I never found out why this is the case, because there can be many explanations. In general the global tendency is that the more and more digital data is there, the more and more states want to surveil people and invade onto their privacy. This is functional erosion of rights. I don't know of many states that counter that trend.

DetectDefect•16m ago
Why is that strange? Technology's proliferation decentralizes political power nexuses, making it a near-existential threat to tyrants^Wgovernments everywhere.
pixl97•9m ago
conversely

>Technology's proliferation centralizes political power nexuses

cjs_ac•11m ago
Every Western government is receiving the same briefings from its intelligence and counterintelligence agencies: these powers are needed in case the third world war starts.
pixl97•9m ago
I mean, because the world is connected via a large global network with instant communication.

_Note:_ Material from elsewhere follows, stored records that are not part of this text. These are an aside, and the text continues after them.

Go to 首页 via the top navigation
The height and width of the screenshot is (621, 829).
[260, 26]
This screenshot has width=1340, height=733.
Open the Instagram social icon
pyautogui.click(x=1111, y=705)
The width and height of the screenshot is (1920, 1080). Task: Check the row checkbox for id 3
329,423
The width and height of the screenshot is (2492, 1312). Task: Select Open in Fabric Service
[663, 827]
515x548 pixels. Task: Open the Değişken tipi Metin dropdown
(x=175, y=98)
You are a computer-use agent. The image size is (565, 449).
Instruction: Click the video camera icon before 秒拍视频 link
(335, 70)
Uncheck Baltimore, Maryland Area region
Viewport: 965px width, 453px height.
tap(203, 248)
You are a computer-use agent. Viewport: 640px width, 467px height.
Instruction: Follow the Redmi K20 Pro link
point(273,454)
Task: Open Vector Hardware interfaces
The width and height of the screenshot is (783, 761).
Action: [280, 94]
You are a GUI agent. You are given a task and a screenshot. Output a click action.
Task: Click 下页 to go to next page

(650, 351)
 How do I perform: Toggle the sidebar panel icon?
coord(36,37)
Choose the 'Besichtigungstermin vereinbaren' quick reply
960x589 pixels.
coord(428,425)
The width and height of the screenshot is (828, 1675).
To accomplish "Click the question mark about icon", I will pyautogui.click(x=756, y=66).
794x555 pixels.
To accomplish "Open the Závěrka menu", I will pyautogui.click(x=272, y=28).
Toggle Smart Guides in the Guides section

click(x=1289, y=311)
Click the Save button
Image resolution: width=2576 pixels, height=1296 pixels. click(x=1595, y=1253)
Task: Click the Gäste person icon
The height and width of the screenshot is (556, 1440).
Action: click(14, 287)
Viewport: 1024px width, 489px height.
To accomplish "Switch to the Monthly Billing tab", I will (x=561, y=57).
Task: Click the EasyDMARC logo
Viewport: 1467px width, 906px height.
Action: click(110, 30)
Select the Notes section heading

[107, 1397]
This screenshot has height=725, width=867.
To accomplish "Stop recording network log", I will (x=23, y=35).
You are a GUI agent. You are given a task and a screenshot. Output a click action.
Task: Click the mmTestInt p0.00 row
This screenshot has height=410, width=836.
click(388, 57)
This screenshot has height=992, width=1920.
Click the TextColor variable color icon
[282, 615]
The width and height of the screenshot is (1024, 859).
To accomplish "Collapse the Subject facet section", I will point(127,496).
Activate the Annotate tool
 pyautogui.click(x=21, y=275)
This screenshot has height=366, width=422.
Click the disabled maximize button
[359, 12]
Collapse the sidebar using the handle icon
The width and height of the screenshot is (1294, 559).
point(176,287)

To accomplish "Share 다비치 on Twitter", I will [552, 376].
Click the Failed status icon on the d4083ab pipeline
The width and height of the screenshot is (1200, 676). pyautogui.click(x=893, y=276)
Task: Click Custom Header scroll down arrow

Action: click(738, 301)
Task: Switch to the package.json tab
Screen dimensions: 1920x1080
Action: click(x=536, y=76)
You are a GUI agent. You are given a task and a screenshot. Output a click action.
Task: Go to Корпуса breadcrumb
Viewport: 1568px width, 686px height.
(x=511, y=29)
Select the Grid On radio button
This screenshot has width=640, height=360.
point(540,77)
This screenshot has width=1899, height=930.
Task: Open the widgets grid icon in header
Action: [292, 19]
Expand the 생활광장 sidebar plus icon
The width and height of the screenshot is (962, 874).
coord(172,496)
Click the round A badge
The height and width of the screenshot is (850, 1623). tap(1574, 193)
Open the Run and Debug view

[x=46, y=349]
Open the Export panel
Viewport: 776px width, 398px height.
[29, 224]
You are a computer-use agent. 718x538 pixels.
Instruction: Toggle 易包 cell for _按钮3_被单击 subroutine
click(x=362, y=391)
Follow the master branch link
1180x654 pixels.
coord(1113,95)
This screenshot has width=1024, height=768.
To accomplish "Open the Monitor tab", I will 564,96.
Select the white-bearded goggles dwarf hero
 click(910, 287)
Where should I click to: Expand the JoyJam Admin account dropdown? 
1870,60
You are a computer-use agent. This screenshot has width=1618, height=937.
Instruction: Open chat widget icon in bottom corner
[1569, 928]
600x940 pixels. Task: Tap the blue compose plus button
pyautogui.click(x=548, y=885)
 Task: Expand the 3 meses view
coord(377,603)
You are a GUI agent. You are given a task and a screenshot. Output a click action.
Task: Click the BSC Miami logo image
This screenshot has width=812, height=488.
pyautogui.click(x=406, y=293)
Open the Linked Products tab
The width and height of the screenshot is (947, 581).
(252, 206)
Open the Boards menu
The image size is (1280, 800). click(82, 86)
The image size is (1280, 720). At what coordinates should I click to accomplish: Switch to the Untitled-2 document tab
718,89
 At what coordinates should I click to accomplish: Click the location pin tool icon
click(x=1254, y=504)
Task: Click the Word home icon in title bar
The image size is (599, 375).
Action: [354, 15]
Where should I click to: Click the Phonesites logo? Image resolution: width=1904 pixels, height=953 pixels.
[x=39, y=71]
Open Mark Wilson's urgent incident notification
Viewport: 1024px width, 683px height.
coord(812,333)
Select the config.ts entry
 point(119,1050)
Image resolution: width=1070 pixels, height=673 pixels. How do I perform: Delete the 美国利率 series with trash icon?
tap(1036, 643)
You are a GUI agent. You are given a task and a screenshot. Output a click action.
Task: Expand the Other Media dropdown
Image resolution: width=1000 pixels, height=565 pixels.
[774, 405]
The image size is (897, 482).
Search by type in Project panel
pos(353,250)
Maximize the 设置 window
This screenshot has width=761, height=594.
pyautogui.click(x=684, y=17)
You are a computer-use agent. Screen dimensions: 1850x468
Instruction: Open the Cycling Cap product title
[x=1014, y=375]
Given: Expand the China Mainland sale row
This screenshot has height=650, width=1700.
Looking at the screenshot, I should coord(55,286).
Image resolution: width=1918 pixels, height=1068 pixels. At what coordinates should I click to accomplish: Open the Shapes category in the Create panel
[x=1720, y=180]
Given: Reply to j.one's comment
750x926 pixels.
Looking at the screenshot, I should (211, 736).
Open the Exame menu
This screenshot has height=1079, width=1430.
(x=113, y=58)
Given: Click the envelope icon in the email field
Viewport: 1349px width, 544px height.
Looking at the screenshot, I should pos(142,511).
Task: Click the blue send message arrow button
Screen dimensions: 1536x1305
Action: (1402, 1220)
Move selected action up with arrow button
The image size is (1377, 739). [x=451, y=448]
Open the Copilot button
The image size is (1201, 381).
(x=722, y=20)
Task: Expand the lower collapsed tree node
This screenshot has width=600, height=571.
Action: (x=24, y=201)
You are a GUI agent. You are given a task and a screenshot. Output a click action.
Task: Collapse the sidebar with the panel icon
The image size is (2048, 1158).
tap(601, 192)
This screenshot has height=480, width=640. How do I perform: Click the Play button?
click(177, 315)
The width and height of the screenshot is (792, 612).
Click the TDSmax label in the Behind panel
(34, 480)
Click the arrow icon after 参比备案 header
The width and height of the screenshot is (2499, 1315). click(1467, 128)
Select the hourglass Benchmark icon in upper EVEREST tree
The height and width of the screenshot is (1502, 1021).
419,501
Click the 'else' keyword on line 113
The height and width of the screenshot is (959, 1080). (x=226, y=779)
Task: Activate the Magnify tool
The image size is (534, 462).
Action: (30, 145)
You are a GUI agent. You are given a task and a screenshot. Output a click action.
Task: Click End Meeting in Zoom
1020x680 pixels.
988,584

It's kind of like asking "Why did the world kind of destabilize politically during the 1910s". Massive technological change swept the world and fast travel changed the dynamics of the world.

Our world has changed from one of bulky analog data (paperwork, pictures, remote places) to one where any information can be digitized and sent anywhere in the past 2 decades. This data can be stored pretty much forever. This is as much of a change as what occurred in WWI and WWII. The political dynamics of the world are completely different in the data regime. He who controls the data controls the world.

This is a very difficult trend to counter, just because you decide not to control said data, doesn't mean that others aren't capturing that same data and using it against you, in which they'll take power.

There is a distinct possibility that rights and ever growing capabilities of technology are fundamentally incompatible. This is going to present a growing problem for human societies.

Ylpertnodi•2m ago
> . In general the global tendency is that the more and more digital data is there, the more and more states want to surveil people and invade onto their privacy.

You found out why.

josefritzishere•28m ago
Ireland wants to turn their police into the CIA.
alistairSH•10m ago
s/CIA/NSA/g (probably)
hiprob•14m ago
Oh look, it's the copy of the UK acting up again!
cranium_melter•8m ago
That's terrible, people really gonna stand for this??
cranium_melter•7m ago
That's terrible, people really gonna lie down for this??